Saved entries:

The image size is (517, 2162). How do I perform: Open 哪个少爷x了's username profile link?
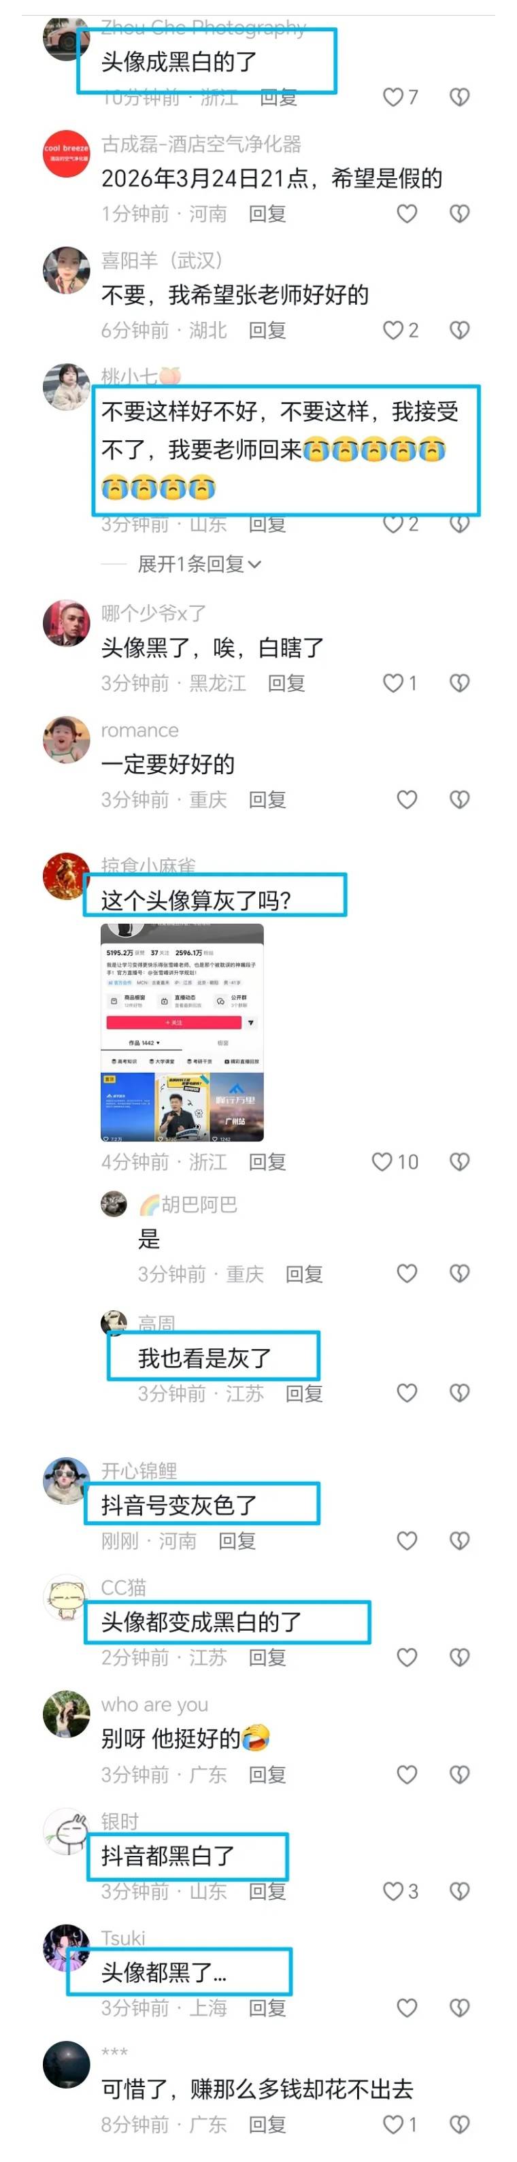[154, 614]
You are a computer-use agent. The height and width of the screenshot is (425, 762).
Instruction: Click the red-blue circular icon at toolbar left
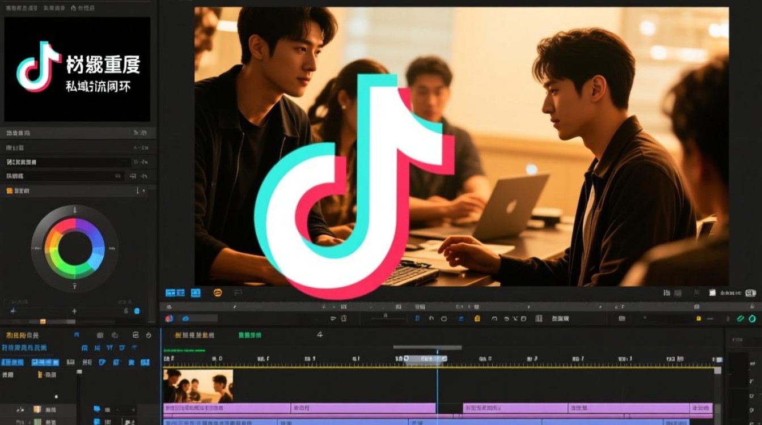coord(168,318)
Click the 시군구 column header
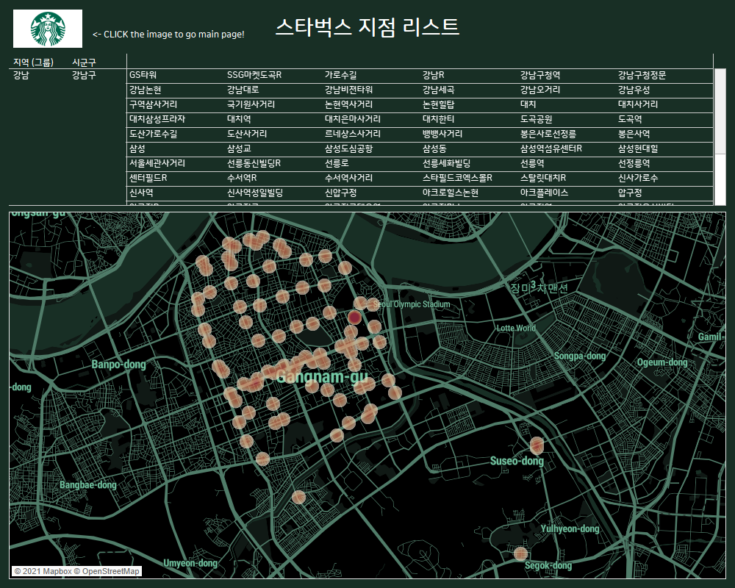 (x=84, y=62)
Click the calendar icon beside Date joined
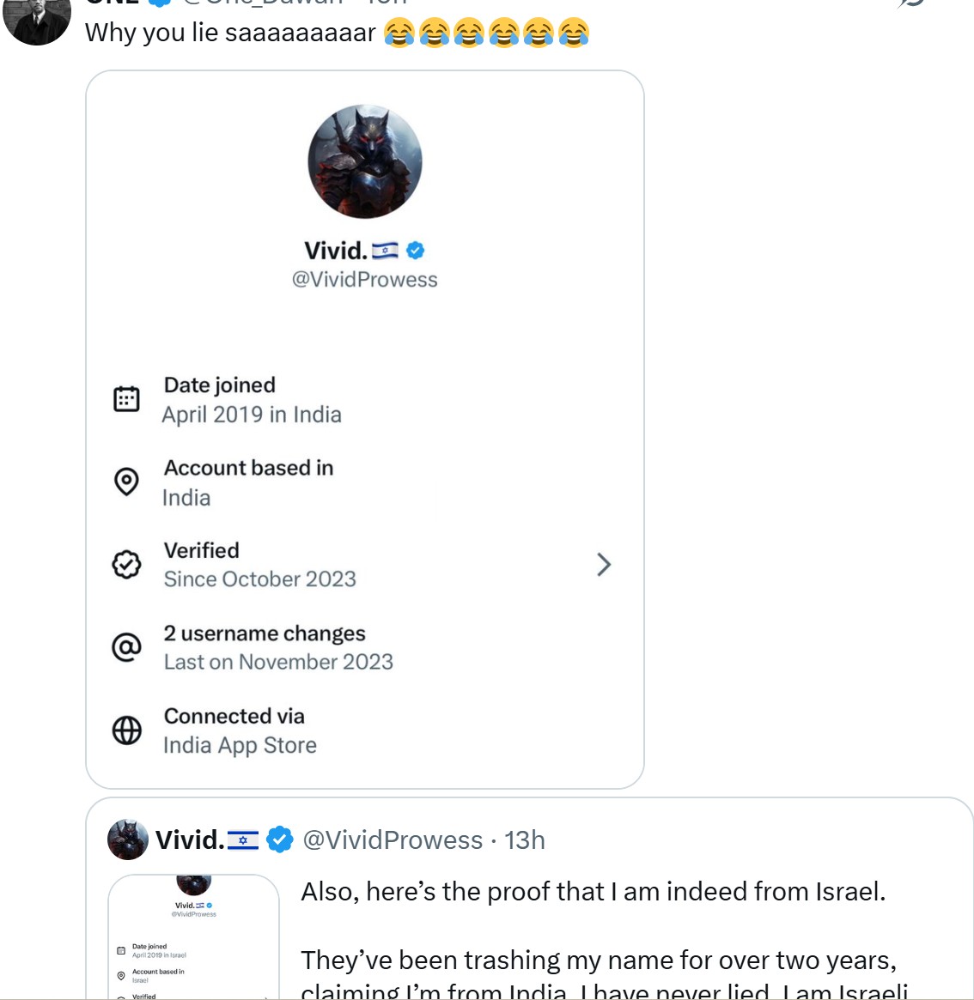Screen dimensions: 974x1000 tap(126, 399)
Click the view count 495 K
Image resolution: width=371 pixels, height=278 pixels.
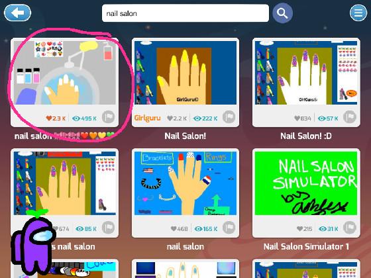pos(85,118)
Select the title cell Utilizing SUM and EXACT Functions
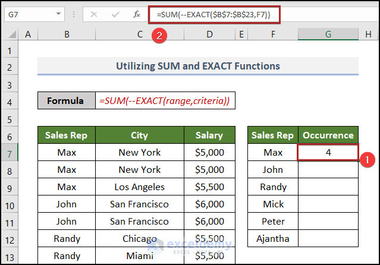Screen dimensions: 380x265 pyautogui.click(x=197, y=65)
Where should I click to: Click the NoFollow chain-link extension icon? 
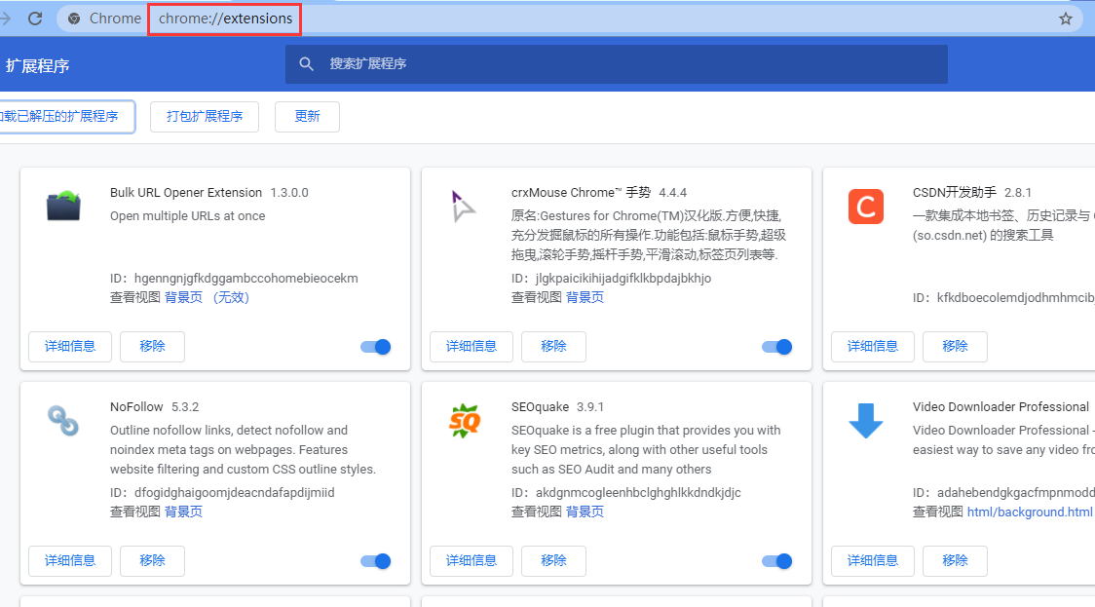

# TASK OBJECTIVE
Exclude images and repeat all entries exactly.

# ANSWER SECTION
The image size is (517, 2162). How do I perform: Open 哪个少爷x了's username profile link?
[154, 614]
You are a computer-use agent. The height and width of the screenshot is (425, 762).
Instruction: Click the red-blue circular icon at toolbar left
coord(168,318)
Click the 시군구 column header
 (x=84, y=62)
Click the calendar icon beside Date joined
Screen dimensions: 974x1000 tap(126, 399)
Click the view count 495 K
Image resolution: width=371 pixels, height=278 pixels.
pos(85,118)
Select the title cell Utilizing SUM and EXACT Functions
Screen dimensions: 380x265 pyautogui.click(x=197, y=65)
Where should I click to: Click the NoFollow chain-link extension icon? 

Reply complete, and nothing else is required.